TASK BRIEF: From the account of the Boursier poisoning trial, lift the passage that begins at the words "Mme Boursier, he" and stops after "the Sunday morning.". Copy it word for word.

EXTRACTED TEXT:
——

Mme Boursier, he pointed out, had everything to lose through the loss of her husband. Why should she murder a fine merchant like Boursier for a doubtful quantity like Kostolo? He spoke of the happy relationship that had existed between husband and wife, and, in proof of their kindness for each other, told of a comedy interlude which had taken place on the Sunday morning.
Boursier, he said, had to get up before his wife that morning, rising at six o'clock. His rising did not wake his wife, and, perhaps humorously resenting her lazy torpor, he found a piece of charcoal and decorated her countenance with a black moustache. It was true that Mme Boursier showed some petulance over her husband's prank when she got down at eight o'clock, but her ill-humour did not last long. Her husband caressed and petted her, and before long the wife joined her merry-minded husband in laughing over the joke against her. That, said Maitre Couture, that mutual laughter and kindness, seemed a strange preliminary to the supposed poisoning episode of two hours or so later.
The truth of the matter was that Boursier carried the germ of death in his own body. What enemy had he made? What vengeance had he incurred? Maitre Couture reminded the jury of Boursier's poor physical condition, of his stoutness, of the shortness of his neck. He brought forward Toupie's evidence of Boursier's illness of the previous year, alike in symptoms and in the sufferings of the invalid to that which proved fatal on Tuesday the 30th of June. Then Maitre Couture proceeded to tear the medical evidence to pieces, and returned to the point that Mme Boursier had been sleeping so profoundly, so serenely, on the morning of her supposed contemplated murder that the prank played on her by her intended victim had not disturbed her.
The President's address then followed. The jury retired, and returned with a verdict of "Not guilty."
On this M. Hardouin discharged the accused, improving the occasion with a homily which, considering the ordeal that Mme Boursier had had to endure through so many months, and that might have been considered punishment enough, may be quoted merely as a fine specimen of salting the wound:
"Veuve Boursier," said he, "you are about to recover that liberty which suspicions of the gravest nature have caused you to lose. The jury declares you not guilty of the crime imputed to you. It is to be hoped that you will find a like absolution in the court of your own conscience. But do not ever forget that the cause of your unhappiness and of the dishonour which, it may be, covers your name was the disorder of your ways and the violation of the most sacred obligations. It is to be hoped that your conduct to come may efface the shame of your conduct in the past, and that repentance may restore the honour you have lost."
IV
Now we come, as the gentleman with the crimson handkerchief coyly showing between dress waistcoat and shirt might have said, waving his pointer as the canvas of the diorama rumbled on its rollers, to Riguepeu!
Some twenty years have elapsed since the Veuve Boursier stumbled from the stand of the accused in the Assize Court of the Seine, acquitted of the poisoning of her grocer husband, but convicted of a moral flaw which may (or may not) have rather diminished thereafter the turnover of the epicerie in the Rue de la Paix. One hopes that her punishment finished with her acquittal, and that the mood of the mob, as apt as a flying straw to veer for a zephyr as for a whirlwind, swung to her favour from mere revulsion on her escape from the scaffold. The one thing is as likely as the other. Didn't the heavy man of the fit-up show, eighteen months after his conviction for rape (the lapse of time being occupied in paying the penalty), return as an actor to the scene of his delinquency to find himself, not, as he expected, pelted with dead cats and decaying vegetables, but cheered to the echo? So may it have been with the Veuve Boursier.
Though in 1844, the year in which the poison trial at Auch was opened, four years had passed since the conviction of Mme Lafarge at Tulle, controversy on the latter case still was rife throughout France. The two cases were linked, not only in the minds of the lay public, but through close analogy in the idea of lawyers and experts in medical jurisprudence. From her prison cell Marie Lafarge watched the progress of the trial in Gascony. And when its result was published one may be sure she shed a tear or two.

——

SUPPLIED RECORDS:
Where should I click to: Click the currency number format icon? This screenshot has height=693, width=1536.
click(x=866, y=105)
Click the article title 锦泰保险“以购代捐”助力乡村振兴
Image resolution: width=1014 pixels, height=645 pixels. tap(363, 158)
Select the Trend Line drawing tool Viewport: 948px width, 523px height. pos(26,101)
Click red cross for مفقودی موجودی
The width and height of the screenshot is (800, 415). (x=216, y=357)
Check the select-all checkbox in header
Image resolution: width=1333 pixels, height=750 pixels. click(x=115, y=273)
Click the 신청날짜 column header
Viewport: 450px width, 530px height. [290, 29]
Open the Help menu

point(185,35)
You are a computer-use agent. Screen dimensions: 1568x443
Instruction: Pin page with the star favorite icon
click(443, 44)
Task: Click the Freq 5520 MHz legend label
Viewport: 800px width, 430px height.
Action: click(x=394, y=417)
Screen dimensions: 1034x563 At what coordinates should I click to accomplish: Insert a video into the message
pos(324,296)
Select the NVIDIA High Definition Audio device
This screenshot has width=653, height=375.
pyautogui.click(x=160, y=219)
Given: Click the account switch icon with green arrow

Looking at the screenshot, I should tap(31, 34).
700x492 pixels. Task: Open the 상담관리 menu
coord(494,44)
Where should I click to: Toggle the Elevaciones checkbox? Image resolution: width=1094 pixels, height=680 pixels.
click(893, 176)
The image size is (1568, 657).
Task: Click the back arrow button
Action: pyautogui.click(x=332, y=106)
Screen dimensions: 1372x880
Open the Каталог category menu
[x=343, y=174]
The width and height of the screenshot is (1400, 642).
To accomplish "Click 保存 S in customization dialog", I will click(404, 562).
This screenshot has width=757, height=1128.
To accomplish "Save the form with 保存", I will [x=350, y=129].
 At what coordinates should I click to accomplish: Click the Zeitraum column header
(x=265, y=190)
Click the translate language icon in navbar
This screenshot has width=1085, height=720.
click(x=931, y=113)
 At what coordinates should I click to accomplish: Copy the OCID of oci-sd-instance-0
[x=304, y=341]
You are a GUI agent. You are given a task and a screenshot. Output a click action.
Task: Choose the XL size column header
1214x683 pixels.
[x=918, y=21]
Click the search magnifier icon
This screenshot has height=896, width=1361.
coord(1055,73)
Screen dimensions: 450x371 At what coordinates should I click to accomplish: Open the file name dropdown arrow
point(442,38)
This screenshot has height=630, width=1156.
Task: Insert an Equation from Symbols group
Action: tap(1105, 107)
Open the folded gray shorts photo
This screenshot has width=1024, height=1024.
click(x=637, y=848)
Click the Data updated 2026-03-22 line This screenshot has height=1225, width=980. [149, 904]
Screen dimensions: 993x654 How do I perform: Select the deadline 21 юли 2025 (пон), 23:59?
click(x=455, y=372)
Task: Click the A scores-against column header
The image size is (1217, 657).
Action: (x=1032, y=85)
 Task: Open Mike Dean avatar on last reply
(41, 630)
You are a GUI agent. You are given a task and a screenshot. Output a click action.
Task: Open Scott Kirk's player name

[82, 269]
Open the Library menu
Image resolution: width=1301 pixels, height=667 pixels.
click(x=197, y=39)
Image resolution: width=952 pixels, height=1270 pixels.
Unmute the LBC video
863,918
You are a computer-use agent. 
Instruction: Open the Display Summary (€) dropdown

——

FINISHED TASK:
Mme Boursier, he pointed out, had everything to lose through the loss of her husband. Why should she murder a fine merchant like Boursier for a doubtful quantity like Kostolo? He spoke of the happy relationship that had existed between husband and wife, and, in proof of their kindness for each other, told of a comedy interlude which had taken place on the Sunday morning.